É Findi - A Cheia e a Cirurgia - Crônica, por *Romero Falcão
26/07/2025 -
Abandonando os Carros
17 de julho de 1975, exatamente há cinquenta anos, o Recife foi náufrago da terrível enchente de 1975. Como se não bastasse o dilúvio, outra enxurrada arrastou os recifenses. O boato, "Tapacurá Estourou". São inúmeras as histórias tragicômicas da fatídica mentira. Gente abandonando os carros, correndo sem saber o porquê e pra aonde. Na Avenida Caxangá, contam que uma lavadeira equilibrara a trouxa de roupa na cabeça. Quando viu o mundaréu de gente correndo, jogara a trouxa em cima de uma mulher que caiu sentada, e disparou na carreira.

Uns Gatos No Hospital
Mas o que eu quero mesmo contar não é o causo de Tapacurá, é lembrança de menino, lá das entranhas.
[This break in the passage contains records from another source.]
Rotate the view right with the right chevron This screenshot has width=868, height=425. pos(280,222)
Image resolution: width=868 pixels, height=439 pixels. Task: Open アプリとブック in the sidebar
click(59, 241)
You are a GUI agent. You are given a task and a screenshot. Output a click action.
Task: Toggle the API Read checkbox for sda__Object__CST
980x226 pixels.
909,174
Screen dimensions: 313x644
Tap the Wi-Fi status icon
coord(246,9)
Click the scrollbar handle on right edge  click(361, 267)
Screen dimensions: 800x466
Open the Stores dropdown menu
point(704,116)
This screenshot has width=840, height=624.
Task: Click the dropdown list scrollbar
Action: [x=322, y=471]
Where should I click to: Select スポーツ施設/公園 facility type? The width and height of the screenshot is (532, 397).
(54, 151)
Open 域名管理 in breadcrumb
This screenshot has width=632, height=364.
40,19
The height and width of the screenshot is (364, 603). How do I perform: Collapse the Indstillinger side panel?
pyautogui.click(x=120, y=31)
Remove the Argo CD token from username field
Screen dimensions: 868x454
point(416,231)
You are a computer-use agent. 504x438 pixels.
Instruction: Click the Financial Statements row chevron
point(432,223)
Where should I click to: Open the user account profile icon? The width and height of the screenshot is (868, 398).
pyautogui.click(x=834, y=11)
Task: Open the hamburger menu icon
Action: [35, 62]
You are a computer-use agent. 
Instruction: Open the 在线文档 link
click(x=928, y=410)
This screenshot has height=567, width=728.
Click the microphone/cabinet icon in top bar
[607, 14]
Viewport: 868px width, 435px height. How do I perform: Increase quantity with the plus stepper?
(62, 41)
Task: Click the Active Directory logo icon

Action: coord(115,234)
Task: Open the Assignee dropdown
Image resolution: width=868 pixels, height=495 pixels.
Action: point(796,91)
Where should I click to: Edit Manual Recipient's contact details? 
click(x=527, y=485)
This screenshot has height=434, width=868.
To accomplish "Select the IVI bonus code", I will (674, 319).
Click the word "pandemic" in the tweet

Boato danado, danada da cultura de pregar criança na cruz do medo. Uma cirurgia que deixei de fazer por conta da cheia do início dos anos 70. Era cirurgia de Fimose - circuncisão - cuja intervenção retira sobra de carne que aprisiona a glande. O procedimento simples com data marcada tornou-se um pesadelo pra mim, já que a senhora que trabalhava lá em casa de cozinheira tocou o terror. Menino, presta atenção, o médico tem que ser bom, porque corre o risco de cortar teu pinto. E tem uns gatos lá no hospital que são fregueses de bimba de criança arrancada por engano do médico. Eu levava a mão ao troço como quem sentia a dentada do bicho. Para reforçar o coro da mutilação, uns colegas se encarregavam de outras histórias macabras que aconteceram com o vizinho do padrinho da irmã. Por sua vez, meu irmão coroava o horror. Os gatos do hospital são treinados. Enquanto você é sedado, eles fazem a festa, auxiliam os médicos com garras e dentes.

Água com Força
A data da faca se aproximava. Embora meu pai me explicasse a forma correta, sabe como é cabeça de moleque daqueles tempos. Há sempre uma Comadre Fulozinha pra dar nó em rabo de cavalo, e por que não refeição de gato? Mas a natureza despejou água com força na véspera. No dia da cirurgia, a cheia tomou as ruas ao redor do hospital. Ninguém passava, nem gente, nem carro, muito menos os gatos que se lambiam pensando na sobremesa da minha parte íntima. Ah! Que felicidade, quando papai disse, meu filho, a cirurgia foi cancelada. E a natureza mais uma vez me salvou da mesa de aço, quando me ensinou a descobrir o prazer com as próprias mãos. A tal carne que sufocava a glande foi rompida pela volúpia dos hormônios da adolescência. Os gatos, coitados, mudaram de cardápio.
*Romero Falcão, é um cronista que se arrisca a fazer poema torto, autor do livro: Asas das Horas, com prefácio do Prof. José Nivaldo.